> **EXERCISE**: Copy the rows word for word, starting at the line containing "Click the Statusy section heading" and ending at the line containing "click(63, 114)", both lines included.

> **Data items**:

________________

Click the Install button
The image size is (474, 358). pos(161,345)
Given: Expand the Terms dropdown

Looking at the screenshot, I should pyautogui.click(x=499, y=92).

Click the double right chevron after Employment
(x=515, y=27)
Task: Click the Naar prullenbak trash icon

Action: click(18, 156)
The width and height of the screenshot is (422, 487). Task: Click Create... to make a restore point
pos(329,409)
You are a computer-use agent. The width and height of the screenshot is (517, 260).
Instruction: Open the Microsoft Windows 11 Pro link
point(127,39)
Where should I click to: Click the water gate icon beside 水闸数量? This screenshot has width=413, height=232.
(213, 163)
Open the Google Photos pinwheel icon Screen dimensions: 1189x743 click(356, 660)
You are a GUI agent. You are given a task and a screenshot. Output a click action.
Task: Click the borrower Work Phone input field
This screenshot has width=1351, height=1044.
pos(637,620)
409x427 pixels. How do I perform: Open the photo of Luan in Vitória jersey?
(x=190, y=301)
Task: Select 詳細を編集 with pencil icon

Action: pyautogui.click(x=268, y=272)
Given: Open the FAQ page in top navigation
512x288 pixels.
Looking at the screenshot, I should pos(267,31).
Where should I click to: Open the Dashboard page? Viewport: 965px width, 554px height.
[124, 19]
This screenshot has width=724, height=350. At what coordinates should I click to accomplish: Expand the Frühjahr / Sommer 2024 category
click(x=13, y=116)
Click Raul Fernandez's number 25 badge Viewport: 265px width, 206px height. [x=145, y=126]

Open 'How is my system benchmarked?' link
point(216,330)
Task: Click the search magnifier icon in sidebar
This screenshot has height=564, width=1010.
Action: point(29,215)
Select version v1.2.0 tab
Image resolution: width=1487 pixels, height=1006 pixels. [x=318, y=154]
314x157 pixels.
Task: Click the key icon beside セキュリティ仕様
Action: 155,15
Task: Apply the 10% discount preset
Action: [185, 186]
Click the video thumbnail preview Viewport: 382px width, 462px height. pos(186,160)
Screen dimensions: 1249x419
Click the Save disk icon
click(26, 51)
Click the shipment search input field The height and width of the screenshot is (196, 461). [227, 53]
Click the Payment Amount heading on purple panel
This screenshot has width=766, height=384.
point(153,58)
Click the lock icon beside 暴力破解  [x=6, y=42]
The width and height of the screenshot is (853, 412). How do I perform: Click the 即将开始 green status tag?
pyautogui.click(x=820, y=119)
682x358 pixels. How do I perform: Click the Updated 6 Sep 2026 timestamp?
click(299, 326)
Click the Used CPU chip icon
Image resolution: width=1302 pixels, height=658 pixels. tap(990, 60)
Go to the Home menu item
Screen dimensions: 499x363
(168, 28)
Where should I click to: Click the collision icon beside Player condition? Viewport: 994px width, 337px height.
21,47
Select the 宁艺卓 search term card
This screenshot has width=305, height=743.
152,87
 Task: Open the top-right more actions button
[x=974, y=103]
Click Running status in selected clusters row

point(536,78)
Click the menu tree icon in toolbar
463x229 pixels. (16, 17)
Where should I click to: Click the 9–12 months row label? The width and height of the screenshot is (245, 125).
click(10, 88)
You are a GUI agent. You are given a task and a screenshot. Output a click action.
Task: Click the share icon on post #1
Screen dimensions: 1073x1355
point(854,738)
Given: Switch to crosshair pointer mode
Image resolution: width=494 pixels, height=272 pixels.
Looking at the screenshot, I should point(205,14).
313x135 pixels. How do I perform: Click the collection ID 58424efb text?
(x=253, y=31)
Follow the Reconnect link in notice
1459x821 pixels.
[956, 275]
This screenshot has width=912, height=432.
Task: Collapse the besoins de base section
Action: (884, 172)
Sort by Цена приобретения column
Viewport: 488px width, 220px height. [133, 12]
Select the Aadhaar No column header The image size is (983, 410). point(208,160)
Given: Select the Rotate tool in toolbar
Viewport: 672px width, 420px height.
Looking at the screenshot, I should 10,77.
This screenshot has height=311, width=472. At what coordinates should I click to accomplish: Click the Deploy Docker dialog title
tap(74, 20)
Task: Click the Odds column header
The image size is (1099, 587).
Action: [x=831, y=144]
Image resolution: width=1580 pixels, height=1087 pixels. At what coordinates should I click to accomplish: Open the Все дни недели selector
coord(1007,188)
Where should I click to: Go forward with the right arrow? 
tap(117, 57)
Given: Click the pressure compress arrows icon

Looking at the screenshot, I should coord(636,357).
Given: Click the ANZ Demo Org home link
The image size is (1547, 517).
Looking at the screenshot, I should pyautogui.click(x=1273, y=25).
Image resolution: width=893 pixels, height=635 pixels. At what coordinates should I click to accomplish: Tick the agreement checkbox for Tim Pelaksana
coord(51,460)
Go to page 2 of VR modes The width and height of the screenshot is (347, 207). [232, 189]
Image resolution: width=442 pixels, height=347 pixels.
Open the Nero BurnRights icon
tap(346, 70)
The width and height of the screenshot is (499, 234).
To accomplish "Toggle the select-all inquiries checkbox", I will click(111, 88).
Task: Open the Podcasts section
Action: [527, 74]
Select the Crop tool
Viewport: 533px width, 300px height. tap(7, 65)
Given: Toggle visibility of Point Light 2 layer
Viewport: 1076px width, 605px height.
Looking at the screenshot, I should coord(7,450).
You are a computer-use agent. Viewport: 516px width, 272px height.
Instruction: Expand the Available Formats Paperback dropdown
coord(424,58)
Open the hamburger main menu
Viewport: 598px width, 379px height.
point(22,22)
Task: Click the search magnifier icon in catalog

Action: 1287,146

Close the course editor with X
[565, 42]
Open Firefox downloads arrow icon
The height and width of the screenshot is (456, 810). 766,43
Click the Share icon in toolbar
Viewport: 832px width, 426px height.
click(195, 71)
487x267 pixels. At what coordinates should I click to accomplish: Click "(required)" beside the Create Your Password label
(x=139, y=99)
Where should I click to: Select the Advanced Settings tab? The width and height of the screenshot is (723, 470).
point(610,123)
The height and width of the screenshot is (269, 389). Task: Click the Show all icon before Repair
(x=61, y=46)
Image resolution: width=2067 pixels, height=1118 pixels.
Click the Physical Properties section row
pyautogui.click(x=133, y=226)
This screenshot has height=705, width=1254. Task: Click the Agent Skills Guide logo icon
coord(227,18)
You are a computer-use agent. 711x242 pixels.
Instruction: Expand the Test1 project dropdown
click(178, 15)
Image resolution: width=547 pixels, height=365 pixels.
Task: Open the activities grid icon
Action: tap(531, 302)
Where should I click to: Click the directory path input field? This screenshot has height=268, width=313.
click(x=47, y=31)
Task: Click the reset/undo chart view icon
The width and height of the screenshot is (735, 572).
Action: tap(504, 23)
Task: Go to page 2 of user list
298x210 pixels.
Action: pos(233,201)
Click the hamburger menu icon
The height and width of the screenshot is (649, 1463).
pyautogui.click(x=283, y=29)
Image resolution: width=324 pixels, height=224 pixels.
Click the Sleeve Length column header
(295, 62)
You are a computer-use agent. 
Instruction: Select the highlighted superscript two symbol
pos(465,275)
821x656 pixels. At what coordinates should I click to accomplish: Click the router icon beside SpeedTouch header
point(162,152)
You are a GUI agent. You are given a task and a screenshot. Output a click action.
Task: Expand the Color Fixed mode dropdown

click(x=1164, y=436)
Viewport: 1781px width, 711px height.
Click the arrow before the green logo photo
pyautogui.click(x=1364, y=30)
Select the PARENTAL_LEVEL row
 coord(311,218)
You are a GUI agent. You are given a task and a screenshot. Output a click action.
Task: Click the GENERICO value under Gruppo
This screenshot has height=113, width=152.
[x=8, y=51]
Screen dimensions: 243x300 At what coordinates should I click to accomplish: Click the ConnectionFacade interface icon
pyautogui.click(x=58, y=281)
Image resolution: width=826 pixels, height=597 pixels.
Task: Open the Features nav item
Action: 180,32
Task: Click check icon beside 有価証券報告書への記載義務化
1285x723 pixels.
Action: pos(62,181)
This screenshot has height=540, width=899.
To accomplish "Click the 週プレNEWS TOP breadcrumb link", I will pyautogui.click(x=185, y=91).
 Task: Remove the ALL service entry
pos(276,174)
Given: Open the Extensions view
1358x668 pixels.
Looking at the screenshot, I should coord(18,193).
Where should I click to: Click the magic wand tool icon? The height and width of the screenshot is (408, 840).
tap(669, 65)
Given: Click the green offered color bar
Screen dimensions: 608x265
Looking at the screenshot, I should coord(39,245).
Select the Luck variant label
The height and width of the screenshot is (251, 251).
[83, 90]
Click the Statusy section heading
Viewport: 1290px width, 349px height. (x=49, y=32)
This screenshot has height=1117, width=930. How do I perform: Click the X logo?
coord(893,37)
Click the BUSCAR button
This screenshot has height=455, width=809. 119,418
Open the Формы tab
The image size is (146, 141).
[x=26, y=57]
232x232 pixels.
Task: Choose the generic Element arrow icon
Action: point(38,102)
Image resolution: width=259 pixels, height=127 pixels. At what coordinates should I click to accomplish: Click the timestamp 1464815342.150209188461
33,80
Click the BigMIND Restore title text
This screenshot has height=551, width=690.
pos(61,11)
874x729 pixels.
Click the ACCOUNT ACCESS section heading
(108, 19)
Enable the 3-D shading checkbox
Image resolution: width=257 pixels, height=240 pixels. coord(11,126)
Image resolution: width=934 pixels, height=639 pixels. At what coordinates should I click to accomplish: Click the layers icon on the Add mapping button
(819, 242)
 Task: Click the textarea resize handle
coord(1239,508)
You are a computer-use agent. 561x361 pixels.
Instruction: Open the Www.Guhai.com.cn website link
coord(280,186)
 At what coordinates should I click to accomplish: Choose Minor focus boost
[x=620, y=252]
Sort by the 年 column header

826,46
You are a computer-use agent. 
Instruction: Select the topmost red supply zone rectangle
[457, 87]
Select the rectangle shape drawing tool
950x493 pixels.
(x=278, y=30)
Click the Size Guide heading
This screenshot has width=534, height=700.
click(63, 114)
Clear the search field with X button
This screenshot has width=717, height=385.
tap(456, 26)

________________

> **RESPONSE TO THE EXERCISE**:
Click the Statusy section heading
Viewport: 1290px width, 349px height. (x=49, y=32)
This screenshot has height=1117, width=930. How do I perform: Click the X logo?
coord(893,37)
Click the BUSCAR button
This screenshot has height=455, width=809. 119,418
Open the Формы tab
The image size is (146, 141).
[x=26, y=57]
232x232 pixels.
Task: Choose the generic Element arrow icon
Action: point(38,102)
Image resolution: width=259 pixels, height=127 pixels. At what coordinates should I click to accomplish: Click the timestamp 1464815342.150209188461
33,80
Click the BigMIND Restore title text
This screenshot has height=551, width=690.
pos(61,11)
874x729 pixels.
Click the ACCOUNT ACCESS section heading
(108, 19)
Enable the 3-D shading checkbox
Image resolution: width=257 pixels, height=240 pixels. coord(11,126)
Image resolution: width=934 pixels, height=639 pixels. At what coordinates should I click to accomplish: Click the layers icon on the Add mapping button
(819, 242)
 Task: Click the textarea resize handle
coord(1239,508)
You are a computer-use agent. 561x361 pixels.
Instruction: Open the Www.Guhai.com.cn website link
coord(280,186)
 At what coordinates should I click to accomplish: Choose Minor focus boost
[x=620, y=252]
Sort by the 年 column header

826,46
You are a computer-use agent. 
Instruction: Select the topmost red supply zone rectangle
[457, 87]
Select the rectangle shape drawing tool
950x493 pixels.
(x=278, y=30)
Click the Size Guide heading
This screenshot has width=534, height=700.
click(63, 114)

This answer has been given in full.